+++ PROVIDED RECORDS +++

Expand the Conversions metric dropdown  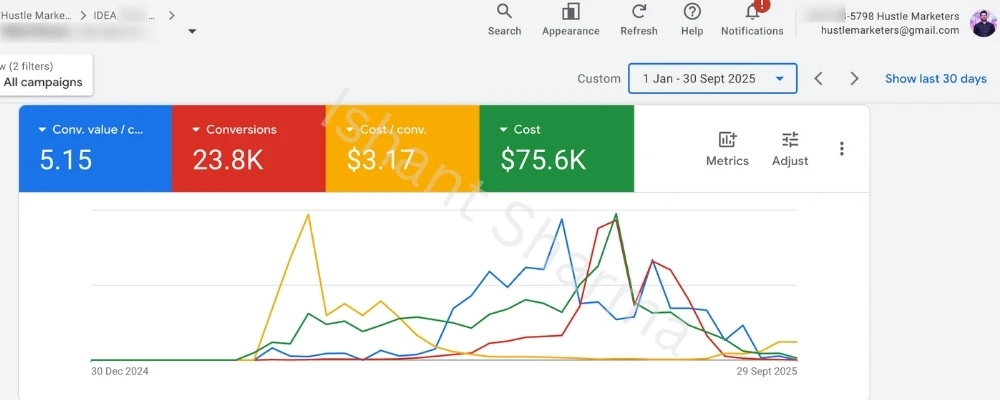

+++
+++ PROVIDED RECORDS +++

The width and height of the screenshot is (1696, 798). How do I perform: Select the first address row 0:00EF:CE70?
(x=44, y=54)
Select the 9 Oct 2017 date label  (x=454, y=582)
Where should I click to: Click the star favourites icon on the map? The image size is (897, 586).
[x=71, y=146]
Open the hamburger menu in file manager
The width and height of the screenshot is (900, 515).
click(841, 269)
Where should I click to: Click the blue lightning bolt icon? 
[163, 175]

+++
+++ PROVIDED RECORDS +++

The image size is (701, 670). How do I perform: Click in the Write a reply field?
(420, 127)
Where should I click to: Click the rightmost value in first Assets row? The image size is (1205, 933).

+++

■ **TASK**: Only the lines above from the line with "The image size is (701, 670)." to the line with "Where should I click to: Click the rightmost", those two lines included, should be reproduced exactly.

■ **SOLUTION**:
The image size is (701, 670). How do I perform: Click in the Write a reply field?
(420, 127)
Where should I click to: Click the rightmost value in first Assets row? The image size is (1205, 933).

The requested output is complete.